Your assignment:
From the listing below, give again exactly the lines from the line with "Task: Click Nuneaton" to the line with "Click the VLC cone icon in the title bar", ends included, without any pictures.

Material for this task:

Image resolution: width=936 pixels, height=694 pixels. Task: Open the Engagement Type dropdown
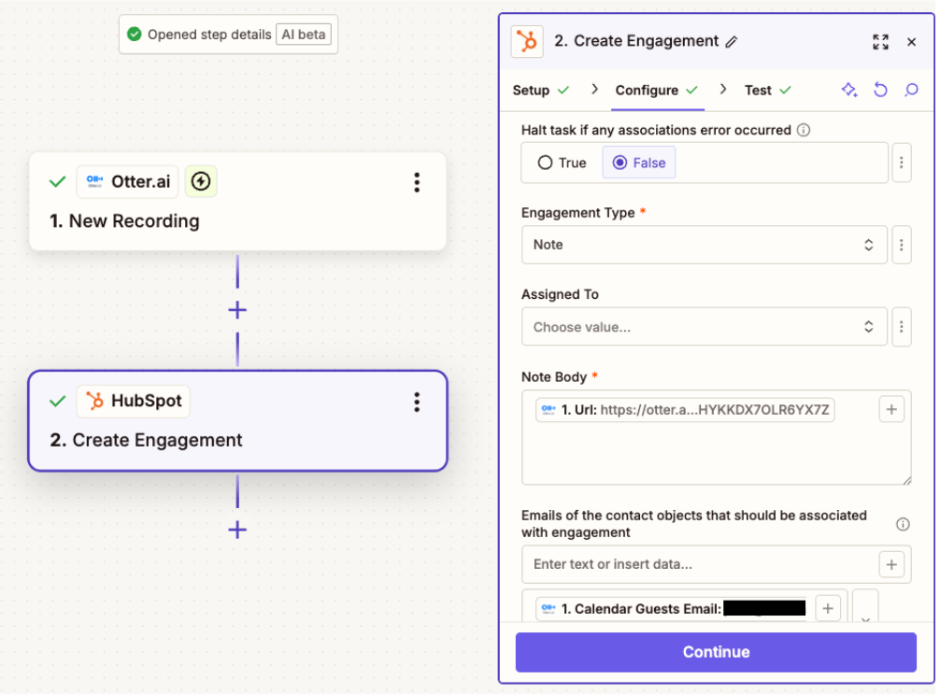[704, 245]
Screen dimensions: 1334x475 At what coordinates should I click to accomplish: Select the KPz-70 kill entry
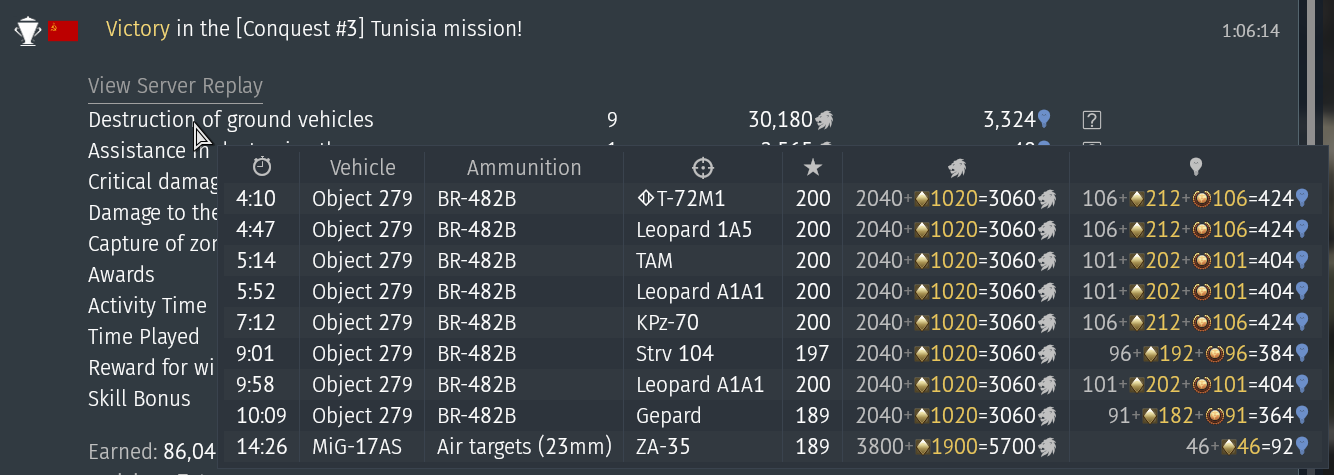click(x=772, y=323)
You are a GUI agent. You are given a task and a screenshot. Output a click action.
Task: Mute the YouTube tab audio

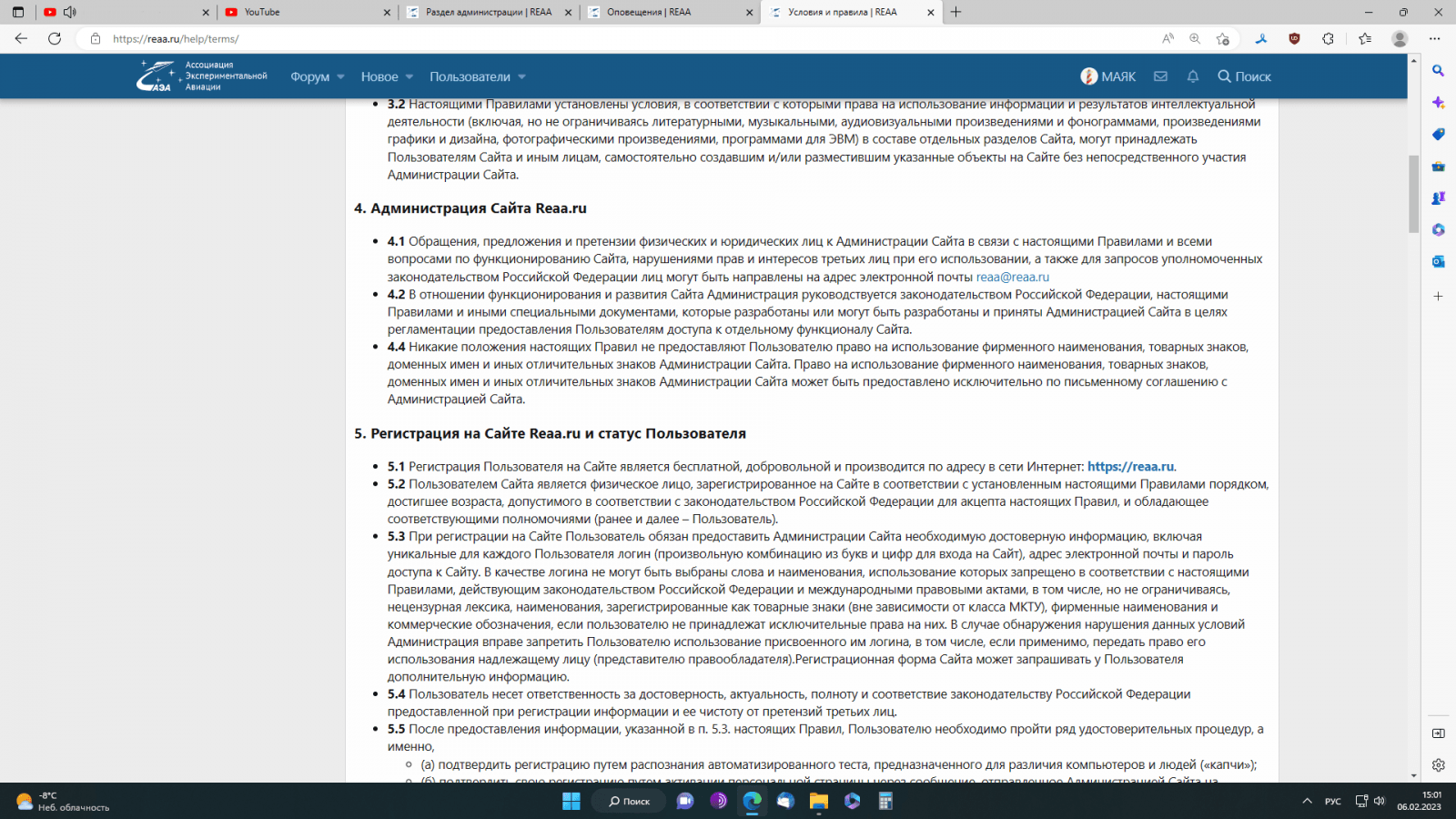(70, 12)
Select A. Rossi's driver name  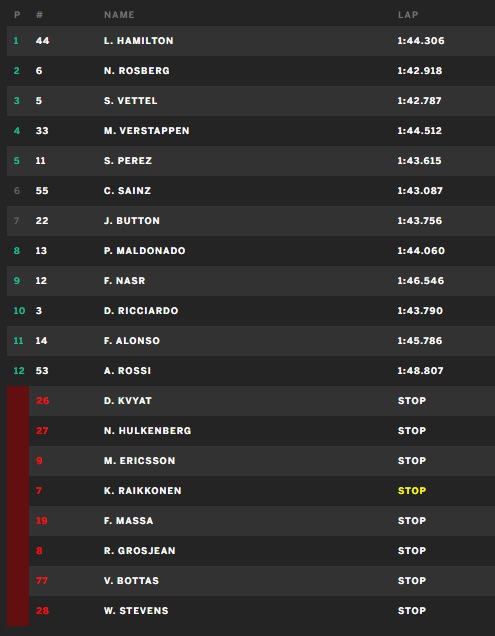[127, 371]
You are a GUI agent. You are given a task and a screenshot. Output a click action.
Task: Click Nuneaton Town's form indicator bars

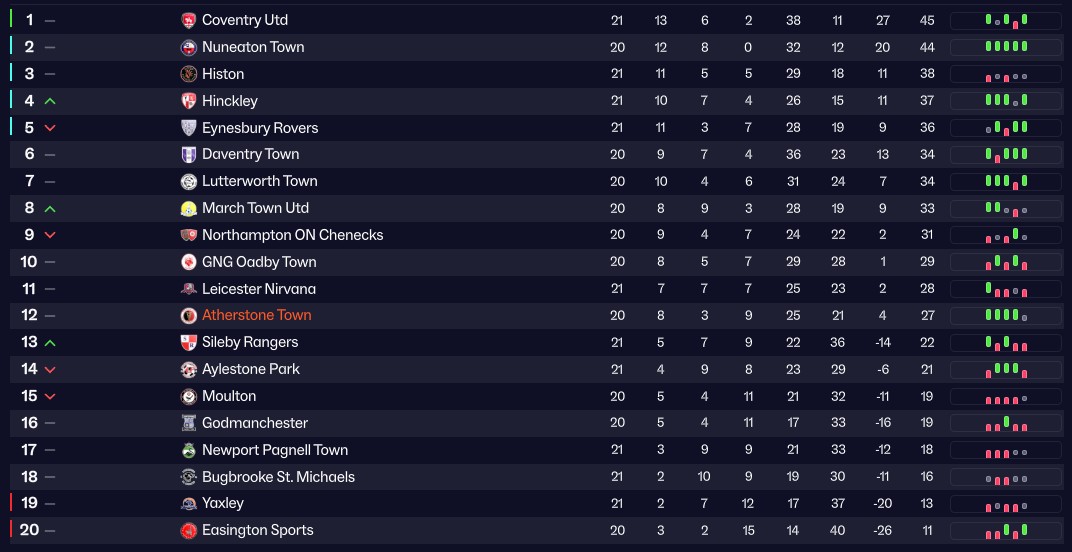(1005, 47)
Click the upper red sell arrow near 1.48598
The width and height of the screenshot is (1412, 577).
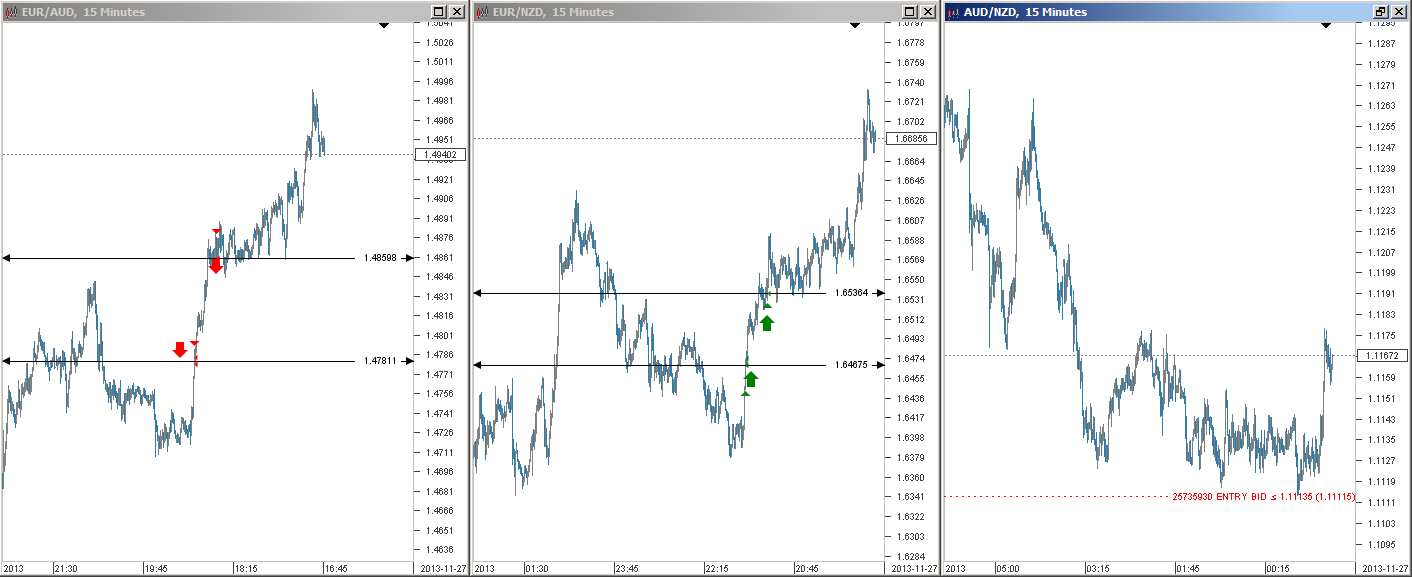coord(215,265)
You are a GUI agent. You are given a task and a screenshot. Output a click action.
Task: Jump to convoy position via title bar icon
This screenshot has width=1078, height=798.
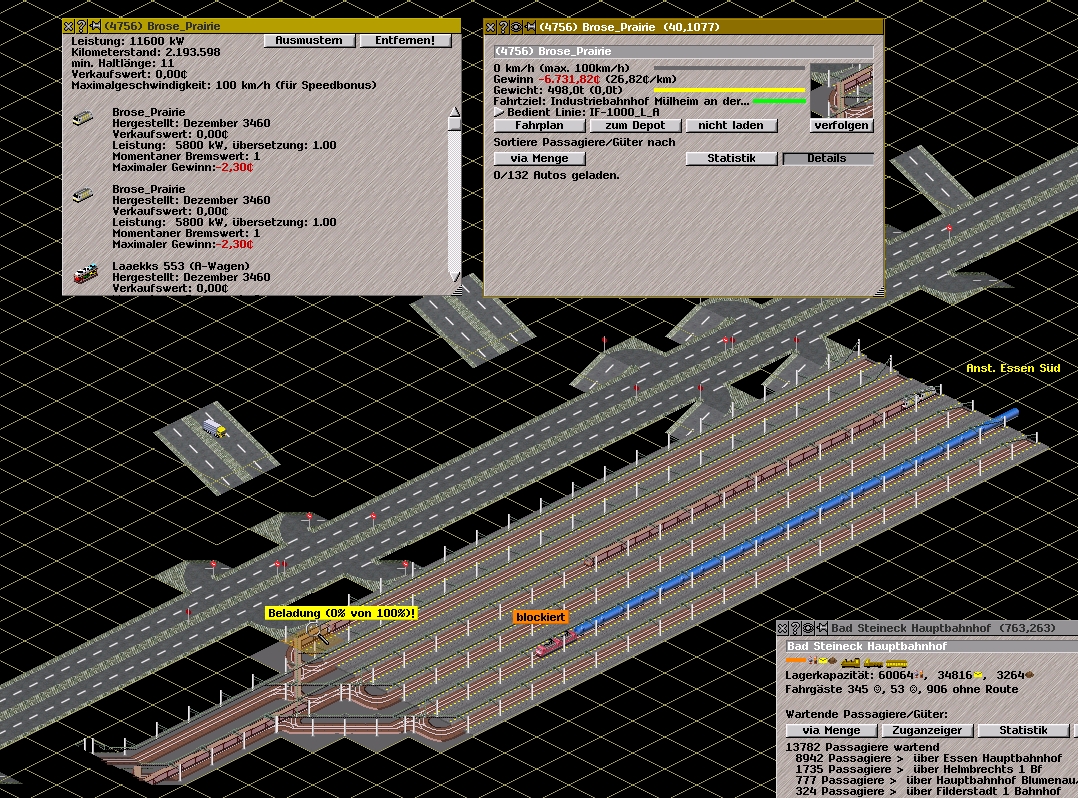pyautogui.click(x=517, y=27)
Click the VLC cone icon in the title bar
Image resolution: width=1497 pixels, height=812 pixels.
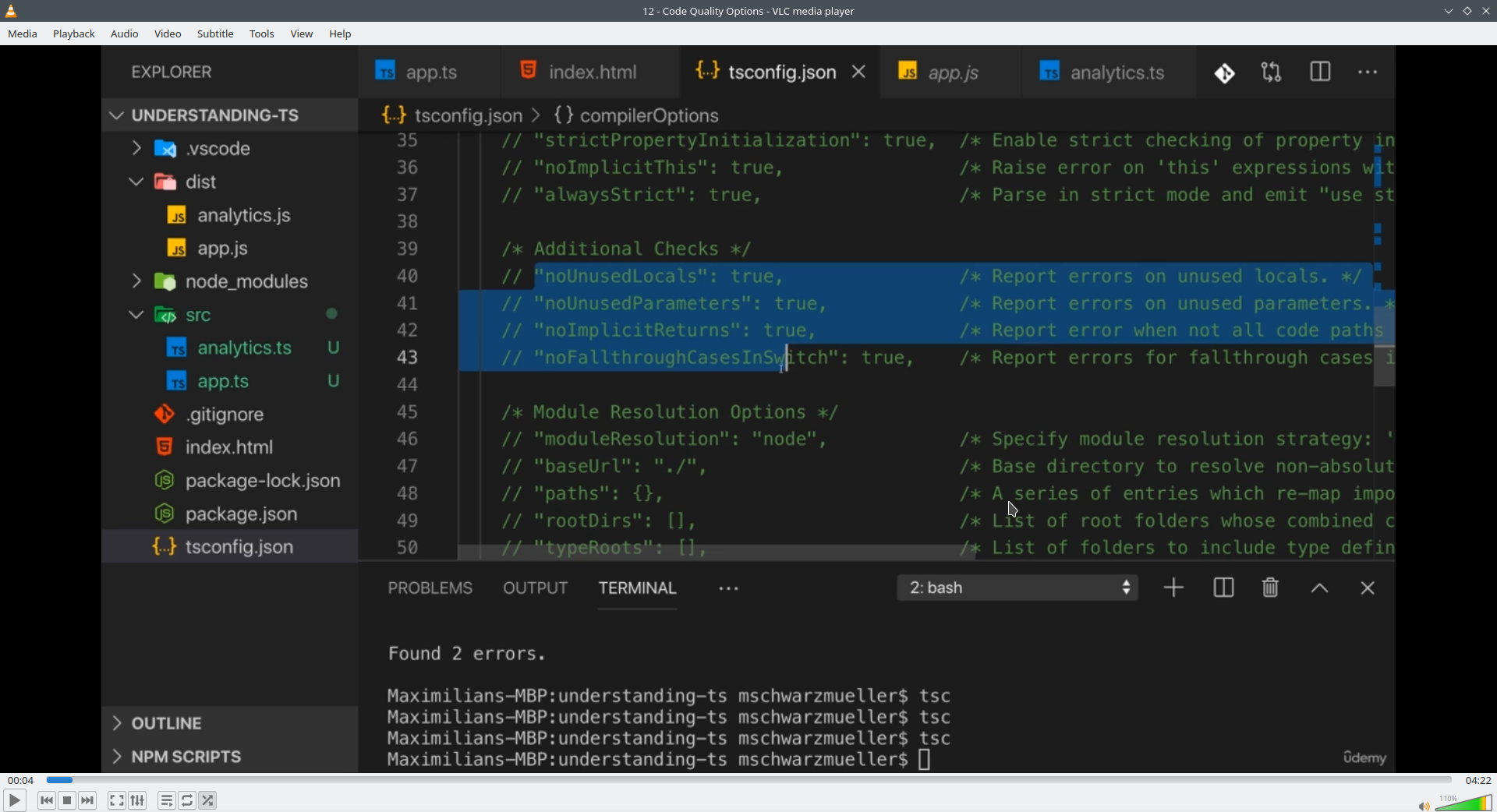pos(12,11)
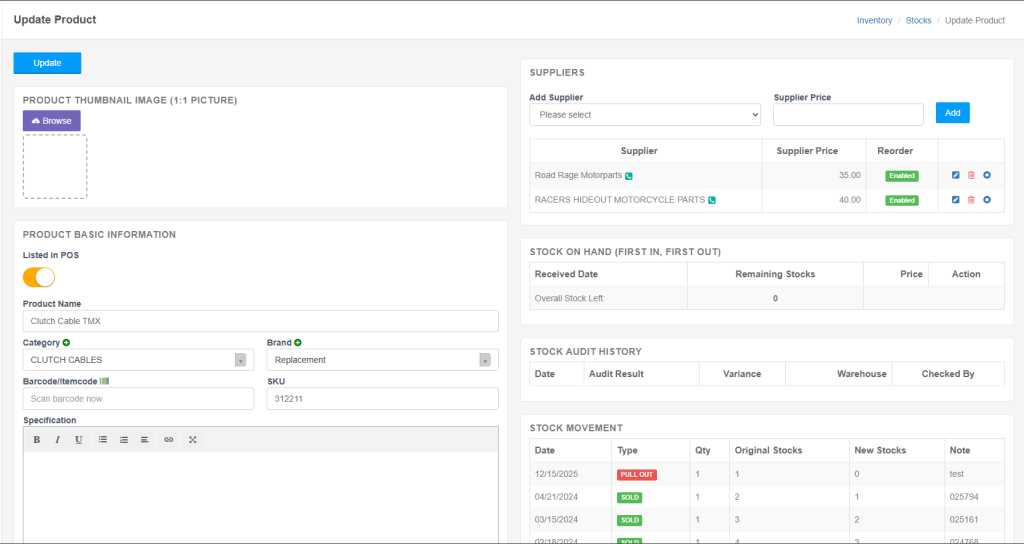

Completed exercise:
Task: Click Nuneaton Town's form indicator bars

(1005, 47)
Click the upper red sell arrow near 1.48598
The width and height of the screenshot is (1412, 577).
coord(215,265)
You are a GUI agent. You are given a task and a screenshot. Output a click action.
Task: Jump to convoy position via title bar icon
This screenshot has width=1078, height=798.
pyautogui.click(x=517, y=27)
Click the VLC cone icon in the title bar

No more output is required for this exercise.